ENTRIES:
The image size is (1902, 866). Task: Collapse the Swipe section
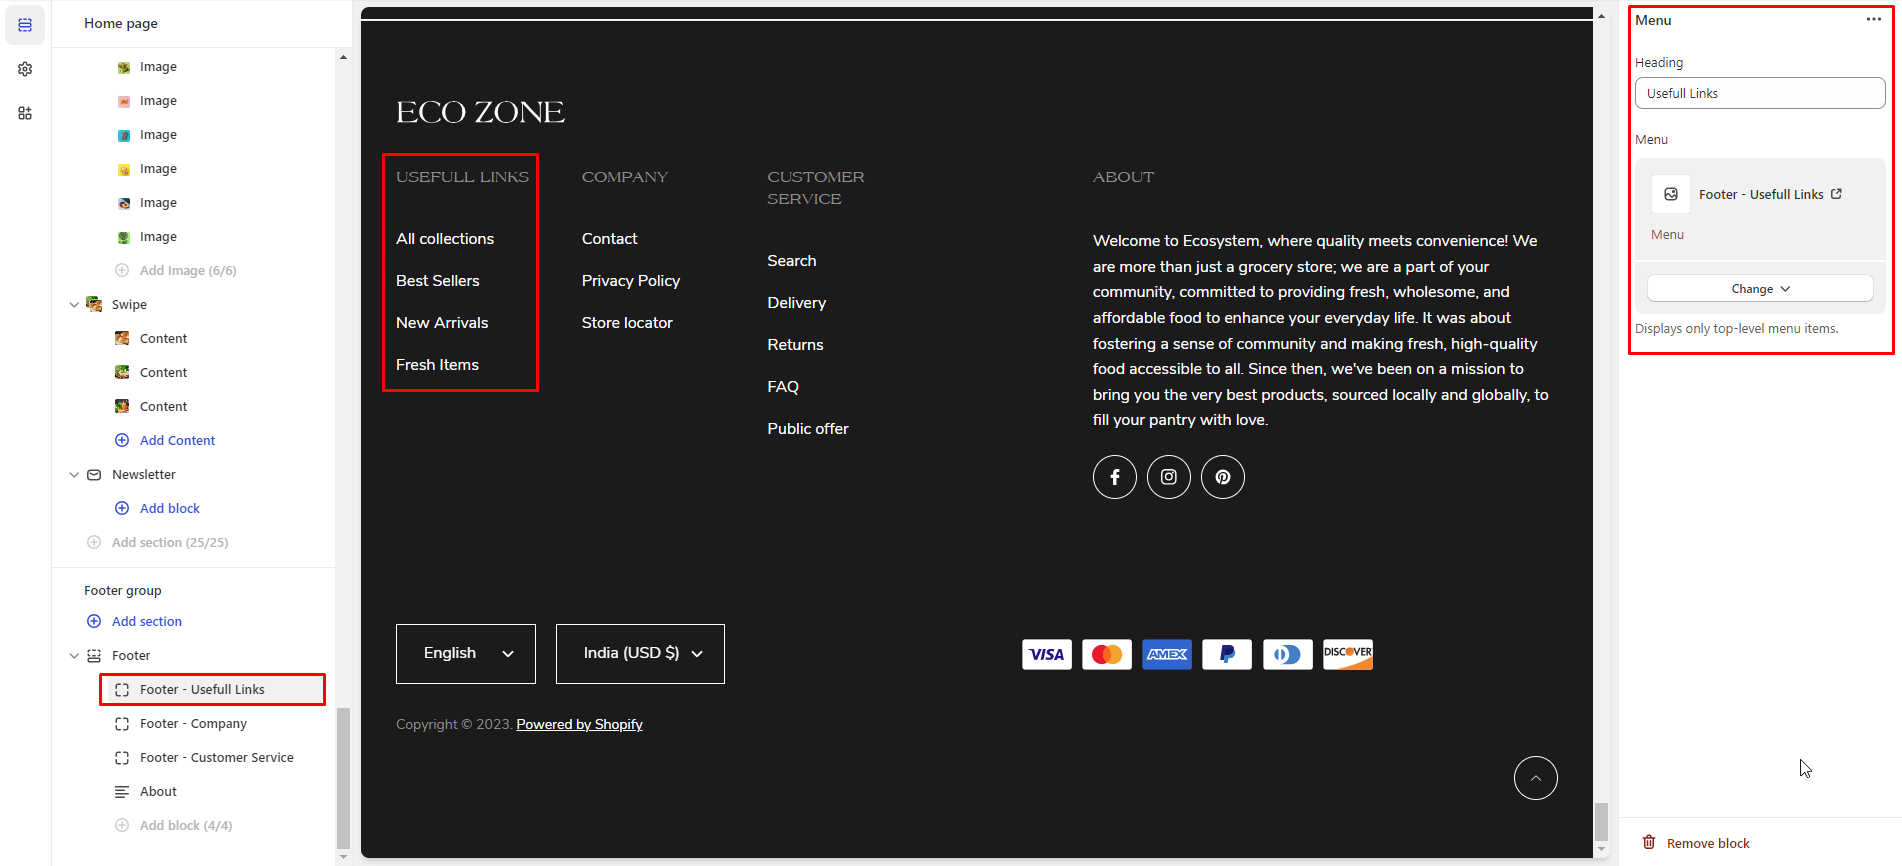coord(74,305)
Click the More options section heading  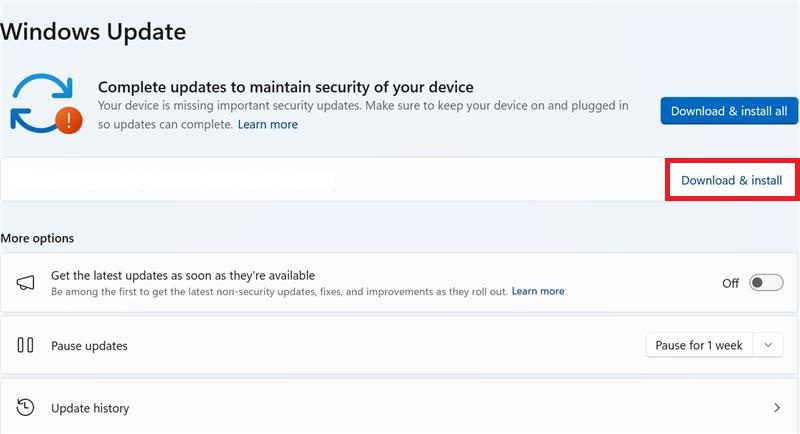point(37,238)
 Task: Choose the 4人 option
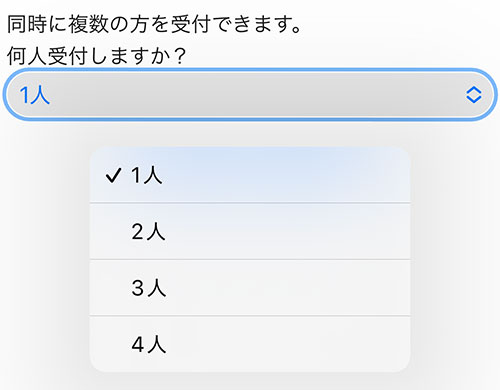[250, 344]
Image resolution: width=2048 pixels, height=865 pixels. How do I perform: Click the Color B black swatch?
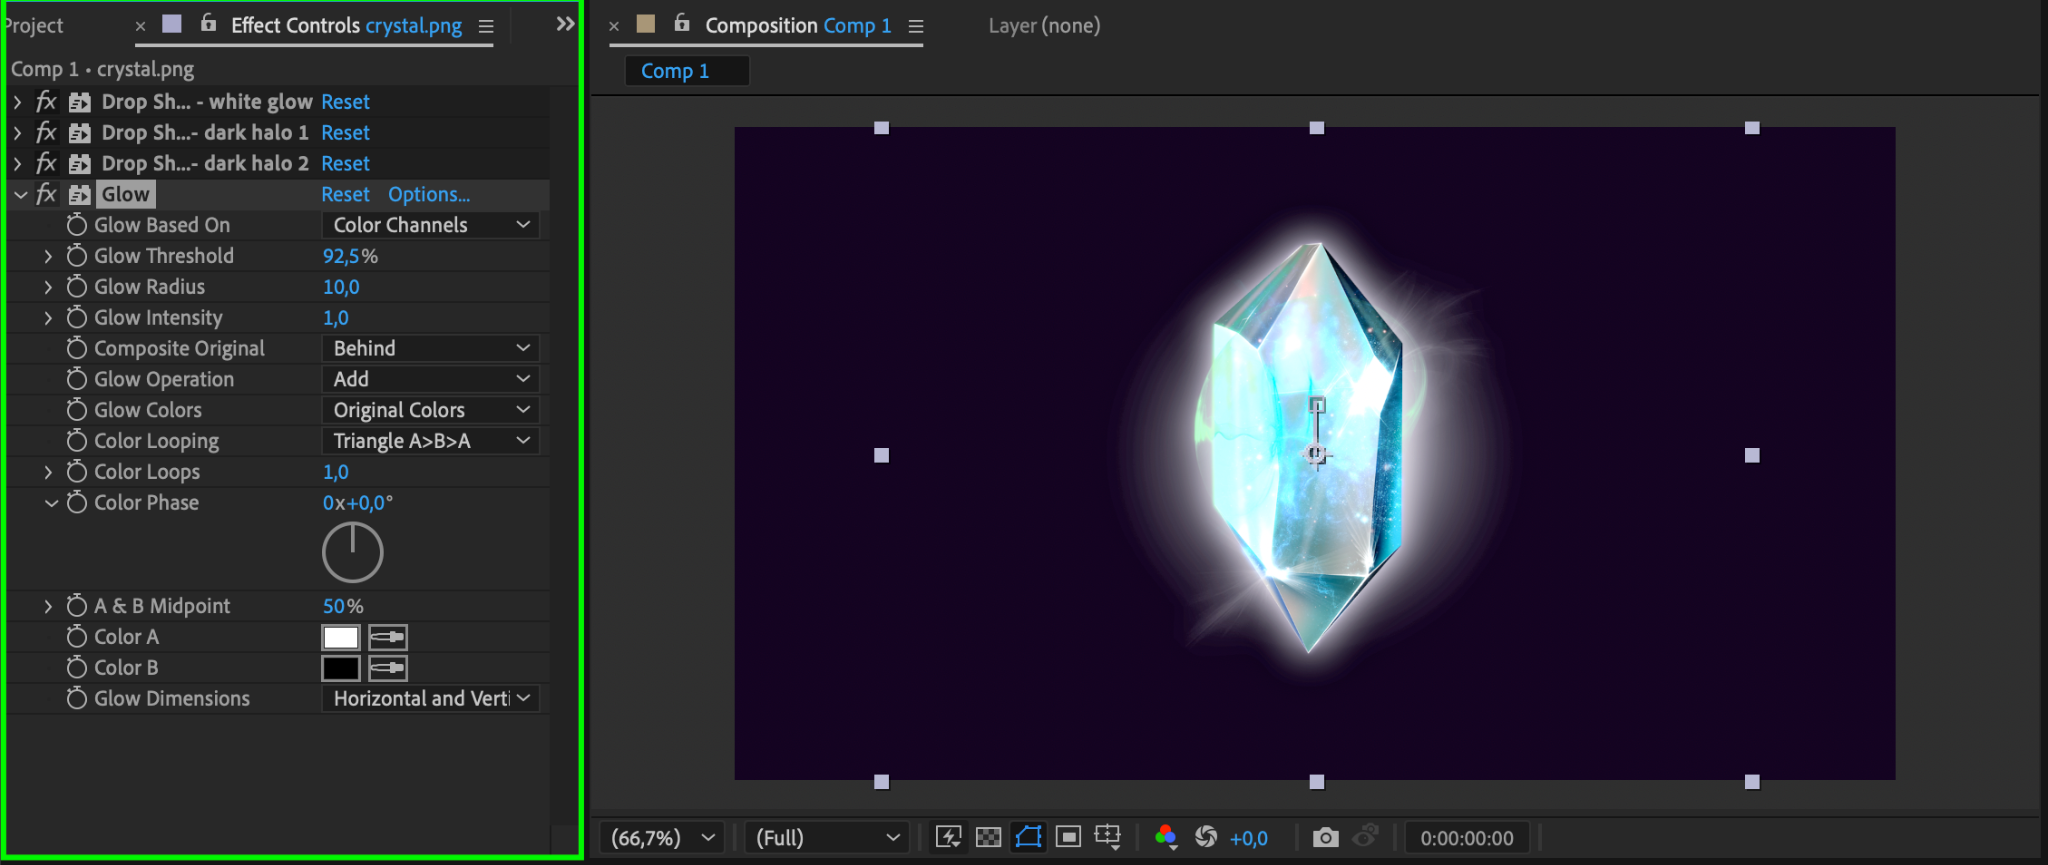pyautogui.click(x=340, y=668)
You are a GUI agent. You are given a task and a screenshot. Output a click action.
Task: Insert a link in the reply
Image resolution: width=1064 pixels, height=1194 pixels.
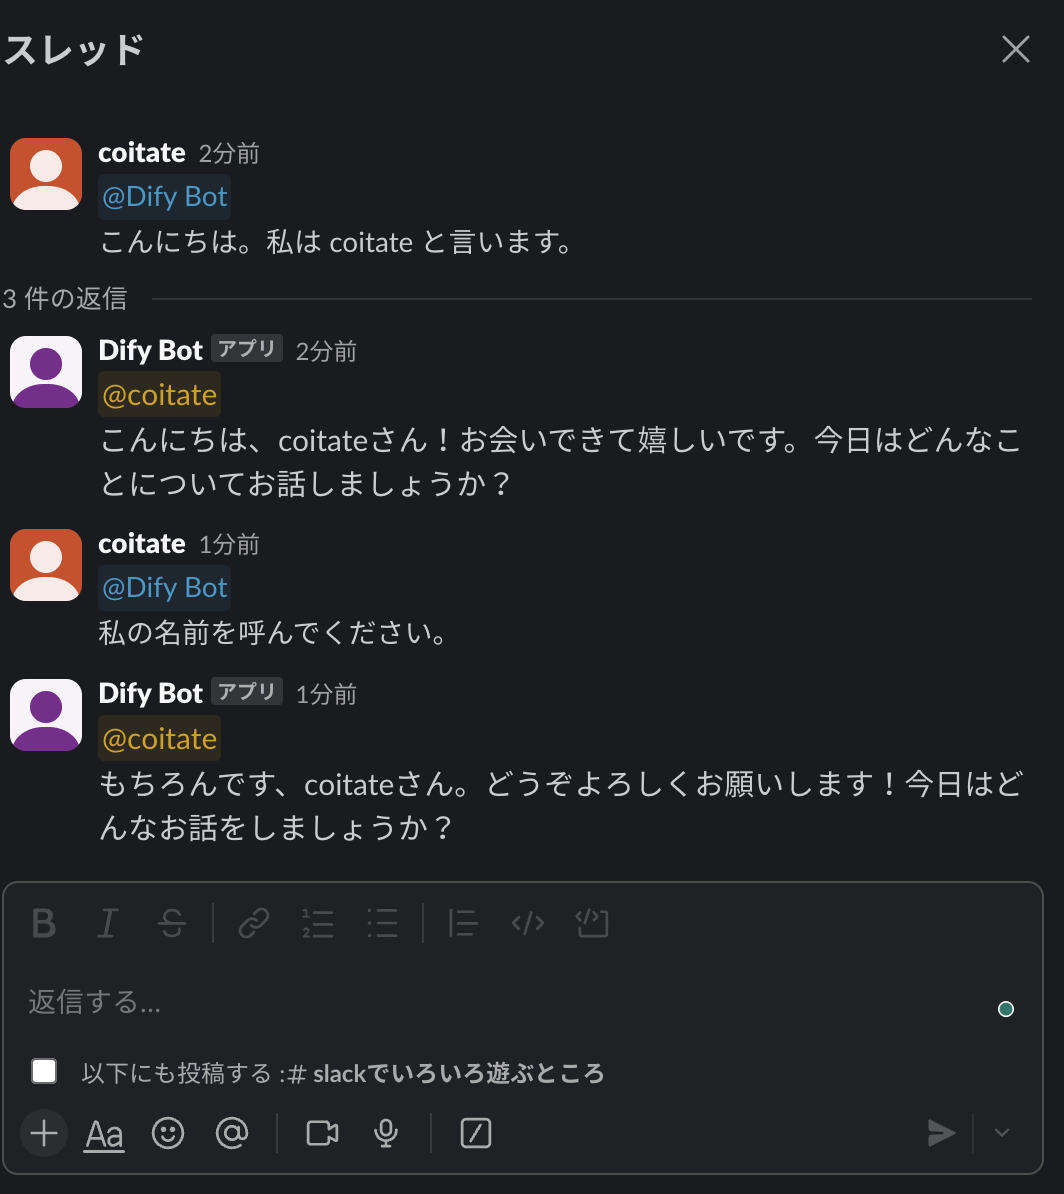[x=253, y=923]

TASK DIRECTIONS:
Which lines of the items above contain the word "pixels"? Copy each of them in full.

OUTPUT:
Image resolution: width=2048 pixels, height=865 pixels. How do I perform: Click the Color B black swatch?
Image resolution: width=1064 pixels, height=1194 pixels.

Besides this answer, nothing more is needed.